▸ About this exercise: What is needed here is every line of the records that includes "computer".

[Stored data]

————

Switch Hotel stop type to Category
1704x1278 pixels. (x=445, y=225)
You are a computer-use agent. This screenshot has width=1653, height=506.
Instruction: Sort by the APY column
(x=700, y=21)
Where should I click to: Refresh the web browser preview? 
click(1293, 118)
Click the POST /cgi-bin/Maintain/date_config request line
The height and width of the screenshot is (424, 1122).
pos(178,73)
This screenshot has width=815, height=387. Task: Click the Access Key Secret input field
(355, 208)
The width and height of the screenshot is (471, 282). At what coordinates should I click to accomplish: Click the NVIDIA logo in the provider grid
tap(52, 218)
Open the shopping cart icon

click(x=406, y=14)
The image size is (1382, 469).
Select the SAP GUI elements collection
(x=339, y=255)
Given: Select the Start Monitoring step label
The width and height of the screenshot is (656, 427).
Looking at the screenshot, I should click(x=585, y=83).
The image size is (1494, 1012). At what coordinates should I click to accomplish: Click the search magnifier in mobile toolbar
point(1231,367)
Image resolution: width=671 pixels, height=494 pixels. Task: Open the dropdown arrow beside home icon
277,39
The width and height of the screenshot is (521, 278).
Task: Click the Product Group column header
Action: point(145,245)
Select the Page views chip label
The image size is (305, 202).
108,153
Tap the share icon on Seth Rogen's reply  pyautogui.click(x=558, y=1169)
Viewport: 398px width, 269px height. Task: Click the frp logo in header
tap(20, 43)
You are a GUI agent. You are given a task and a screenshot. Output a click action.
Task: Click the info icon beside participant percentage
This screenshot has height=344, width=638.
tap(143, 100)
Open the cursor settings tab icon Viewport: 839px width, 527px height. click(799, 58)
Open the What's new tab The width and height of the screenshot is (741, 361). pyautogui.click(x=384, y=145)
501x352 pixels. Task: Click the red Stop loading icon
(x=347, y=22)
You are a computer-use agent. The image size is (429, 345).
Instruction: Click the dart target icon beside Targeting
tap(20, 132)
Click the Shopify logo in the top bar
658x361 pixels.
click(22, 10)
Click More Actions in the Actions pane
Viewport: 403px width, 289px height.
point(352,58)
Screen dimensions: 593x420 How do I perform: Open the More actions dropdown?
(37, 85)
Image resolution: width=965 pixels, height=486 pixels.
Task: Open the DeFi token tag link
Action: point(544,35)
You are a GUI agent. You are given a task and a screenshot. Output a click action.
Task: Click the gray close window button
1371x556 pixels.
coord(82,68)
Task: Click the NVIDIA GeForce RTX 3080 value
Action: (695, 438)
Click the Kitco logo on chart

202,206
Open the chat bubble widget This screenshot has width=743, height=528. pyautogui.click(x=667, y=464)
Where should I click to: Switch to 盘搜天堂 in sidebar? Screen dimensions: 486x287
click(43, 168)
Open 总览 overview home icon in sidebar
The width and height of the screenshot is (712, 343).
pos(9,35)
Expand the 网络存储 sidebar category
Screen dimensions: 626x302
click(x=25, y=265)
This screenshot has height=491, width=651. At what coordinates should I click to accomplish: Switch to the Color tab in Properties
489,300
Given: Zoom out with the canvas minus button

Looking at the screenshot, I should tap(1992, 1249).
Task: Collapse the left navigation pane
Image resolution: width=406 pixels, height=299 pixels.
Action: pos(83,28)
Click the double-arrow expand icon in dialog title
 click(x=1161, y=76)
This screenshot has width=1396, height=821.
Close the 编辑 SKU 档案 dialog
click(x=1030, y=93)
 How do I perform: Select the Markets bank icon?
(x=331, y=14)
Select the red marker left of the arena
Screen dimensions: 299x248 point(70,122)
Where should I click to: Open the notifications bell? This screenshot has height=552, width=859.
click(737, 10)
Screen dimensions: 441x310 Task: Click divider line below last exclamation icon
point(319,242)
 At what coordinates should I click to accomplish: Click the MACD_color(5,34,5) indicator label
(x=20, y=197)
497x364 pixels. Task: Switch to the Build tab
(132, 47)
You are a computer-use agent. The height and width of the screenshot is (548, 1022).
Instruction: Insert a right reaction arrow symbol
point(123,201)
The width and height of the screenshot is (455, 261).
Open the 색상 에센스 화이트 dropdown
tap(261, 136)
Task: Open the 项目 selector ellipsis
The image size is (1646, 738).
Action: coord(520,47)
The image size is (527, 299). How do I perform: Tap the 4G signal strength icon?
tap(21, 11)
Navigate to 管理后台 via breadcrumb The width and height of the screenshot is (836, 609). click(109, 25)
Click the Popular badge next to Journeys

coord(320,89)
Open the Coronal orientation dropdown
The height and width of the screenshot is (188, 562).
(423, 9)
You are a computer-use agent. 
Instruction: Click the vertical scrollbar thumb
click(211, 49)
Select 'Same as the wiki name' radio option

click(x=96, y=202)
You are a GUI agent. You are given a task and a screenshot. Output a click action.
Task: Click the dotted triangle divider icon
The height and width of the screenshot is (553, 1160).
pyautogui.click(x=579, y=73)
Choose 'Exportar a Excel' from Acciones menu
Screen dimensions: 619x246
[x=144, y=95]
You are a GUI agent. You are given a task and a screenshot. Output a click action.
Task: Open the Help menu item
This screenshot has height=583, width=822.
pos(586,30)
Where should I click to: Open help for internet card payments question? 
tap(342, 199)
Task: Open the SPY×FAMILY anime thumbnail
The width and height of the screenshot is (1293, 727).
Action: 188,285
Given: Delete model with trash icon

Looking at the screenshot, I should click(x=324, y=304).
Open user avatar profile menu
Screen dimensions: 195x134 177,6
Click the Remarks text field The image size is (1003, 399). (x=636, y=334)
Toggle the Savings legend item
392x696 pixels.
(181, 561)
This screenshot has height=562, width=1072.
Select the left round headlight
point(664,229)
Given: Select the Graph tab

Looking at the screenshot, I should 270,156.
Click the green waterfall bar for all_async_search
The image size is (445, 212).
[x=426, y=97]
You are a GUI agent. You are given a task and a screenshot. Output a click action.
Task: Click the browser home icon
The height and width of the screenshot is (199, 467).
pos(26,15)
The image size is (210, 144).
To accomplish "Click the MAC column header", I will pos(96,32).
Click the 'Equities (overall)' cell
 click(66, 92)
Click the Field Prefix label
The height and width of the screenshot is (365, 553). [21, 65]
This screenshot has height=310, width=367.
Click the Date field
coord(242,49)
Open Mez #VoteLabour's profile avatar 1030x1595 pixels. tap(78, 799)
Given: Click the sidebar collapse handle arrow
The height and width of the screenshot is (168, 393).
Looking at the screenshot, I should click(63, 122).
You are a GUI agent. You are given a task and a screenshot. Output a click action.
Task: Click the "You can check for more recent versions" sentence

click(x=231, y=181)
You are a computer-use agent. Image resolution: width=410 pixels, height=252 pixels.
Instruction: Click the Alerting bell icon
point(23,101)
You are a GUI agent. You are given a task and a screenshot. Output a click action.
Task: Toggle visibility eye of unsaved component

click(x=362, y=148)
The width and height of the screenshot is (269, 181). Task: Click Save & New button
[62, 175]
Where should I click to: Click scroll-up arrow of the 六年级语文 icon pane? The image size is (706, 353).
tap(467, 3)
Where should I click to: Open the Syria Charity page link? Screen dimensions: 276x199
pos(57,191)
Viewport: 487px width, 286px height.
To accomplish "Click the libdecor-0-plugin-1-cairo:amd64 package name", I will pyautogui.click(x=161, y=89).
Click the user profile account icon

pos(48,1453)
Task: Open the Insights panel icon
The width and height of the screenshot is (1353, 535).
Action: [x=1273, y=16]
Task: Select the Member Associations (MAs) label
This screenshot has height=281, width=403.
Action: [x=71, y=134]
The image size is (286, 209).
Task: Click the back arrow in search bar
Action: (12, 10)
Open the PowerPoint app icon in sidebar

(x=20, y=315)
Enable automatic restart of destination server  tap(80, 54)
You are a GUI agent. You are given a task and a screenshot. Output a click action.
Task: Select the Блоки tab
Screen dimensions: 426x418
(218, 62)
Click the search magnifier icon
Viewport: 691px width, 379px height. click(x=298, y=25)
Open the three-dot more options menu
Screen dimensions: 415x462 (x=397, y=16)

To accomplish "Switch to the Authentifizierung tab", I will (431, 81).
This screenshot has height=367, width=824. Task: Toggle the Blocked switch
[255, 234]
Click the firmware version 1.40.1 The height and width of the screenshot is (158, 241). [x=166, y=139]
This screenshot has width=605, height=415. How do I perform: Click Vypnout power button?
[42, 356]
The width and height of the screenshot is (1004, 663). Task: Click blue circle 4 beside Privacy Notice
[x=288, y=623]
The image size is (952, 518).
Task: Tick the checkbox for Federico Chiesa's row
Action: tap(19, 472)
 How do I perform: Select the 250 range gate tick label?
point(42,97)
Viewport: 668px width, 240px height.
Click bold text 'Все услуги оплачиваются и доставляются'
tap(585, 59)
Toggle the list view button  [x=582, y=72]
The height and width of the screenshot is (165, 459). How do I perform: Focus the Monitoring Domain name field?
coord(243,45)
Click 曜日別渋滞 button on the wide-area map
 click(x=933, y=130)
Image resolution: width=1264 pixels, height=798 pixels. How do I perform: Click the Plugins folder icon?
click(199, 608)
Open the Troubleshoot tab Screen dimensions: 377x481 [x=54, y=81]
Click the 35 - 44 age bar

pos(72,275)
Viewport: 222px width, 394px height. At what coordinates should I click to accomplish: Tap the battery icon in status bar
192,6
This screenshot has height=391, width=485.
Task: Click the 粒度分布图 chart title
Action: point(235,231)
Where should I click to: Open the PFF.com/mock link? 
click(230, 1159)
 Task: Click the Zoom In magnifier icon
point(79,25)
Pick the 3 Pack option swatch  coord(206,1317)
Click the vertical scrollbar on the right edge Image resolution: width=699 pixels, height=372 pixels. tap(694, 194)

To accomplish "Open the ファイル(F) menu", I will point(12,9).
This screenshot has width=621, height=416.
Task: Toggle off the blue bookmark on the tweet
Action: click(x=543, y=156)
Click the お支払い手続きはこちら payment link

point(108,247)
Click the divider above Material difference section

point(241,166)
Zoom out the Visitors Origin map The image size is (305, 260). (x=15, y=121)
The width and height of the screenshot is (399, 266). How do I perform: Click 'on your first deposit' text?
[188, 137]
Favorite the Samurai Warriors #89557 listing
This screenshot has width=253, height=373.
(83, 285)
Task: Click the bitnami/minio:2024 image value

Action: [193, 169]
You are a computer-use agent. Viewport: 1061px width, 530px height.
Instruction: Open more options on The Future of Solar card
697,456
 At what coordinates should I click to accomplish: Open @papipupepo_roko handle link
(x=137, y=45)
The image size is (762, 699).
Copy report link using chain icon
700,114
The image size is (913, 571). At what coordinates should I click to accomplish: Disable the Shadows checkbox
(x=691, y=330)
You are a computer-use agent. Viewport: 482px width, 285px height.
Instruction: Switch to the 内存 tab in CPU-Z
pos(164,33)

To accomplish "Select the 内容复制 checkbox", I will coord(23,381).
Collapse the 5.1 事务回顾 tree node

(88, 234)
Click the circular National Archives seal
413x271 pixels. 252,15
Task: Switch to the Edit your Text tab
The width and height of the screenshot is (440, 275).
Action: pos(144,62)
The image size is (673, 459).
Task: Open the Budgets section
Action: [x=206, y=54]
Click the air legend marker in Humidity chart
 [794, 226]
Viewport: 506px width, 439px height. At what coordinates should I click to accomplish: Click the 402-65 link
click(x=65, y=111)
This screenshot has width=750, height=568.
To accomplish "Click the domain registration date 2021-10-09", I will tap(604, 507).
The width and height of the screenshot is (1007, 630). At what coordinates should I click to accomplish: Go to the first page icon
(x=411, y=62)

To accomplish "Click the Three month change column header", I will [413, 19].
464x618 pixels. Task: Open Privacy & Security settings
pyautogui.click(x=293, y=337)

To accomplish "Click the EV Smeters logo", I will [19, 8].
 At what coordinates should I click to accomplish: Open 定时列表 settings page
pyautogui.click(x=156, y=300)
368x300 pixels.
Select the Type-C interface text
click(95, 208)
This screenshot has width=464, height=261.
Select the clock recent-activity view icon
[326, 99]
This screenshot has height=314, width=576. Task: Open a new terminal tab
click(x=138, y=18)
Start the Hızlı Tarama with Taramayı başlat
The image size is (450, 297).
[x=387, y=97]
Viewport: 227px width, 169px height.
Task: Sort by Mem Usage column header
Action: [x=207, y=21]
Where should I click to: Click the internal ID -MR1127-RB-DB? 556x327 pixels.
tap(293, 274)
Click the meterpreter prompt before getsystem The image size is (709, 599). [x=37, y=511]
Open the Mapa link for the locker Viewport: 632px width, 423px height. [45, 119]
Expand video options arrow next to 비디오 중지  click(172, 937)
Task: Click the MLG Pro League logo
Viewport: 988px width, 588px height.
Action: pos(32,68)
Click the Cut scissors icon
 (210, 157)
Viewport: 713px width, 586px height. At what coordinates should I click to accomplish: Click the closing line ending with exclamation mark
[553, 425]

————

▸ Your response:
You are a computer-use agent. This screenshot has width=1653, height=506.
You are a computer-use agent. The image size is (429, 345).
You are a computer-use agent. The height and width of the screenshot is (548, 1022).
You are a computer-use agent. 
You are a computer-use agent. Image resolution: width=410 pixels, height=252 pixels.
You are a computer-use agent. Viewport: 1061px width, 530px height.
You are a computer-use agent. Viewport: 482px width, 285px height.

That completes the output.